À la fin de la réunion, les participants ont remis l’accent sur l’importance d’élargir la coopération entre les ministères de la Justice et de la Solidarité nationale, de la Famille et de la Condition de la femme, afin de renforcer la protection de la stabilité familiale.Les participants ont également préconisé l’élaboration d’un «guide consultatif» visant à sensibiliser sur le rôle crucial des assistants sociaux dans l’activation des mécanismes de réconciliation et la promotion du dialogue familial. Ils ont mis le point sur l’importance de la conscientisation sociale et de la diffusion de pratiques constructives au sein des familles, encourageant ainsi les initiatives des associations œuvrant dans la protection de la famille et les incitant à organiser des rencontres axées sur l’orientation familiale. De plus, les participants ont mis en avant la nécessité de promouvoir «une culture de solutions alternatives aux conflits familiaux». Ils ont suggéré d’organiser des journées d’étude et de sensibilisation conjointes, réunissant des experts en sciences de la charia, en sciences juridiques et en sciences sociales, pour explorer et diffuser des approches novatrices pour résoudre les désaccords.
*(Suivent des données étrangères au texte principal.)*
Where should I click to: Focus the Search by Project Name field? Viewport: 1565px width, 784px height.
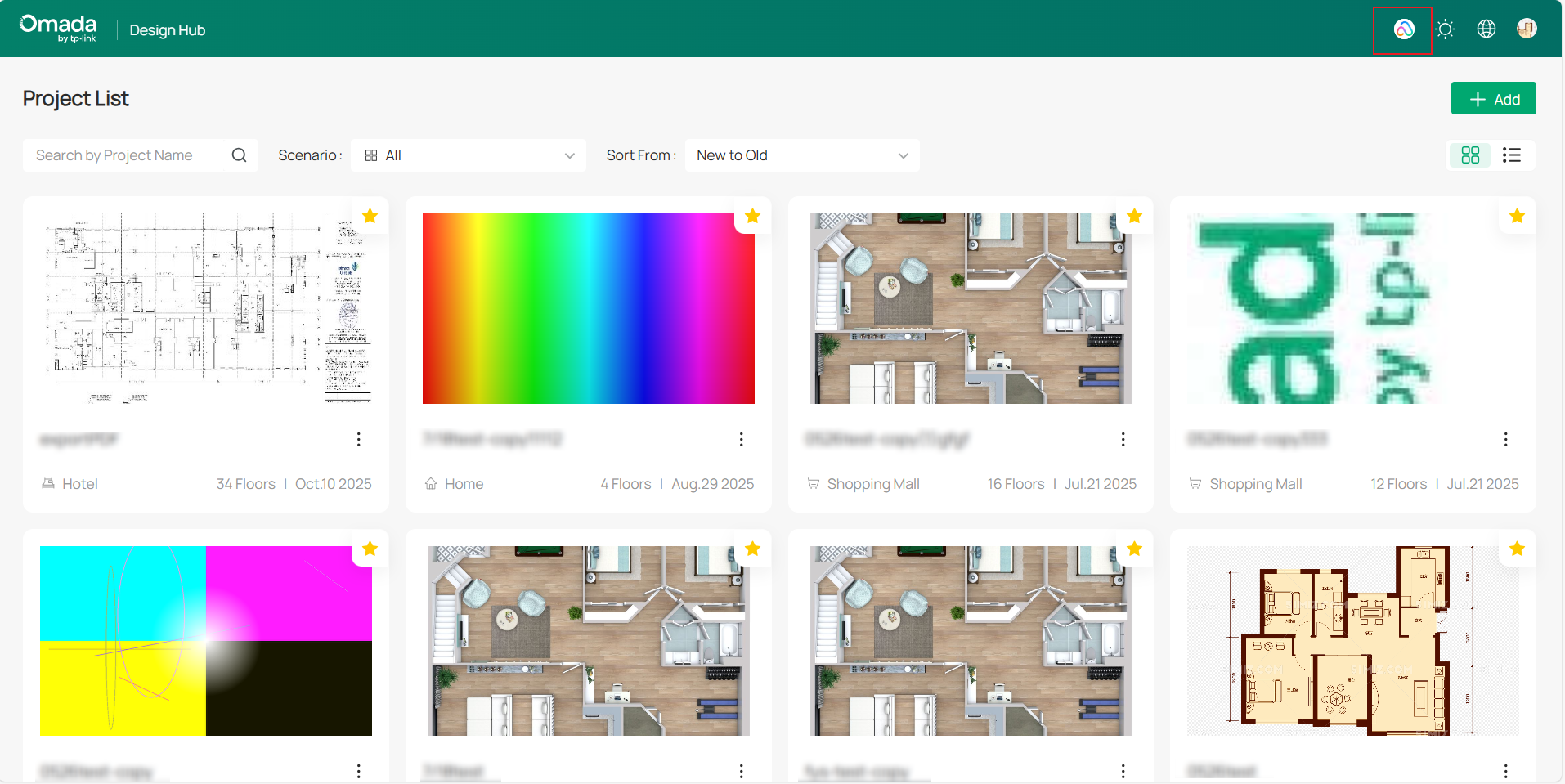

En conclusion, ces recommandations louent l’importance cruciale de la collaboration entre les secteurs de la justice et de la solidarité nationale, ainsi que des efforts conjoints pour garantir la stabilité et le bien-être des familles. En adoptant une approche holistique et inclusive, impliquant les professionnels, les associations et les spécialistes, il est possible de créer un environnement propice à la résolution pacifique des conflits familiaux et à la promotion du dialogue constructif au sein des foyers.